>> begin Selected excerpt
So in the Adams imagination, presumably the numerous riders and teams who have been privately urging Israel-Premier Tech to withdraw from the race for the safety of the whole peloton were terrorists. So too the prospective signings who, according to an Escape Collective investigation, are refusing to join because of the negative PR the team have been attracting, and the sponsors currently reconsidering their involvement.

The fans who lined and occasionally even occupied the roads of Valladolid and Galicia with Palestine flags and banners: very obviously terrorists, operating under the command of their terrorist leader, the Spanish prime minister, Pedro Sánchez. The eventual winner, Jonas Vingegaard, expressed his sympathy for the protesters after stage 15, unwittingly outing himself as a terrorist too. Who knew that Hamas had such an iron grip on the sport?

A protester in Madrid accuses Israel of genocide
A protester in Madrid accuses Israel of genocide; Israel-Premier Tech’s co-owner, Sylvan Adams, has said the team exists ‘to win hearts and minds to the Israeli cause’. Photograph: Bruna Casas/Reuters

Back in the real world – albeit only just – the sport’s governing body was issuing its own strong denunciation of the protests. “The UCI strongly condemns the exploitation of sport for political purposes,” it fumed, adding: “Sport must remain autonomous to fulfil its role as a tool for peace.” Meanwhile, Vingegaard’s Visma-Lease a Bike team principal, Richard Plugge, argued that the sporting arena was no place for political debate. “Otherwise,” he said, “the very essence of sport as a unifying force is at risk.”

Right. About that. And yes, it was surreal to see one of the world’s great bike races hobbled at the knees, to see Vingegaard, João Almeida and Tom Pidcock atop their makeshift podium in a hotel car park, the official victory ceremony having been cancelled, the moment of jubilee for ever tarnished. For all this, there is of course a basic dissonance at work here. You can sell your event as a unifying force, a tool for peace. Or you can allow it to become an advertising space for a regime that has (according to a United Nations commission) committed a genocide. But you can’t do both.

After all, this is a team whose own aims go well beyond accumulating money and winning bike races. Adams sees Israel-Premier Tech as a form of “sports diplomacy”, “a worldwide advertising board to win hearts and minds to the Israeli cause”. And in this respect Adams is simply emulating a model first trodden by the pitiless authoritarian regimes of the United Arab Emirates (UAE Team Emirates), Bahrain (Team Bahrain Victorious) and Kazakhstan (XDS Astana). So let’s not imagine that anyone is being singled out for scrutiny here.

The broader issue is what happens when governing bodies and administrators allow their stage to be used as a playground for state actors. The investment is nice. The investment is secure. The investment helps to keep the show on the road. But of course there is a kind of wilful blindness to the idea that you can entertain their involvement without having to deal with the political consequences. Bring warring states into sport and before long the sporting battlefield is going to look an awful lot like the real thing. How does this play out in practice? Perhaps the answer lies 3,500 miles to the east, and a feverish row about handshakes.
>> end Selected excerpt
>> begin Given information
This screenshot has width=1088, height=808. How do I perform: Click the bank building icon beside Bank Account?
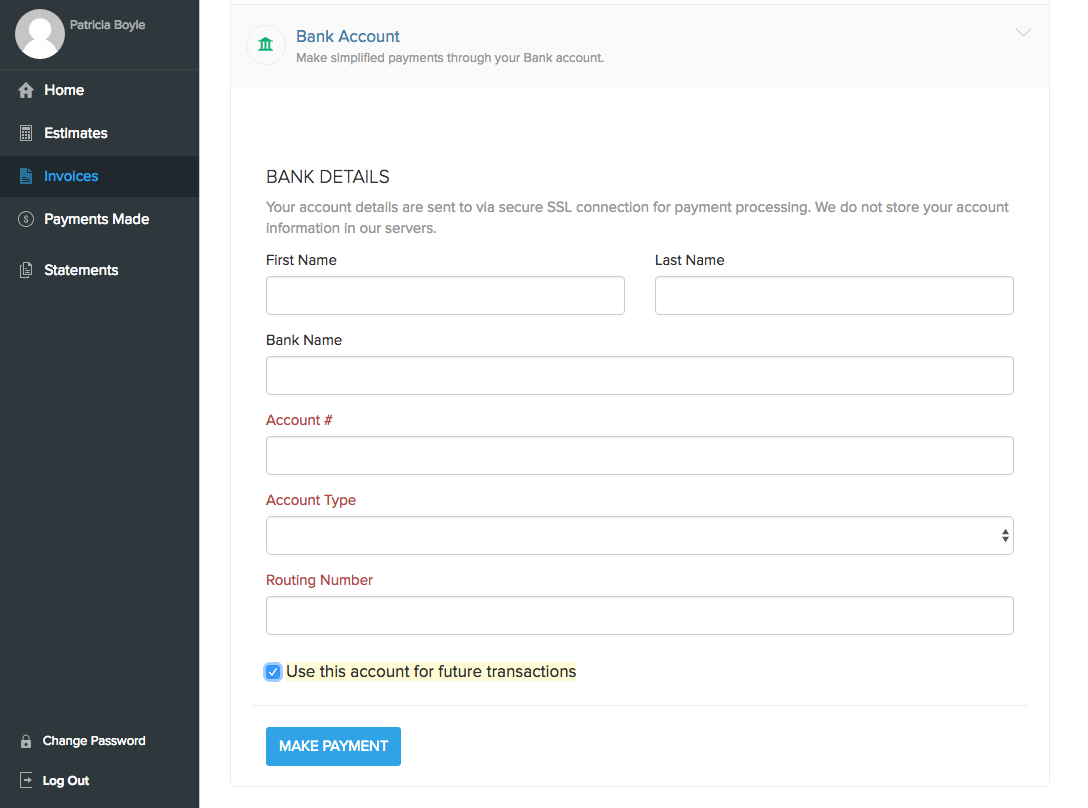pyautogui.click(x=265, y=45)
>> end Given information
Problems to solve –
• 1. Please write out the part of the Israel-Premier Tech piece above from "The fans who" up to and including "on the sport?".
• 2. Condense the paragraph of the Israel-Premier Tech piece that begins "After all, this is a team" into a shorter version that keeps its main facts.

Answers to the problems –
• 1.
The fans who lined and occasionally even occupied the roads of Valladolid and Galicia with Palestine flags and banners: very obviously terrorists, operating under the command of their terrorist leader, the Spanish prime minister, Pedro Sánchez. The eventual winner, Jonas Vingegaard, expressed his sympathy for the protesters after stage 15, unwittingly outing himself as a terrorist too. Who knew that Hamas had such an iron grip on the sport?

• 2. Israel-Premier Tech's aims go beyond money and race wins. Adams sees it as "sports diplomacy" and "a worldwide advertising board to win hearts and minds to the Israeli cause." In this he follows a model first set by the authoritarian regimes of the UAE (UAE Team Emirates), Bahrain (Team Bahrain Victorious) and Kazakhstan (XDS Astana), so no one is being singled out for scrutiny.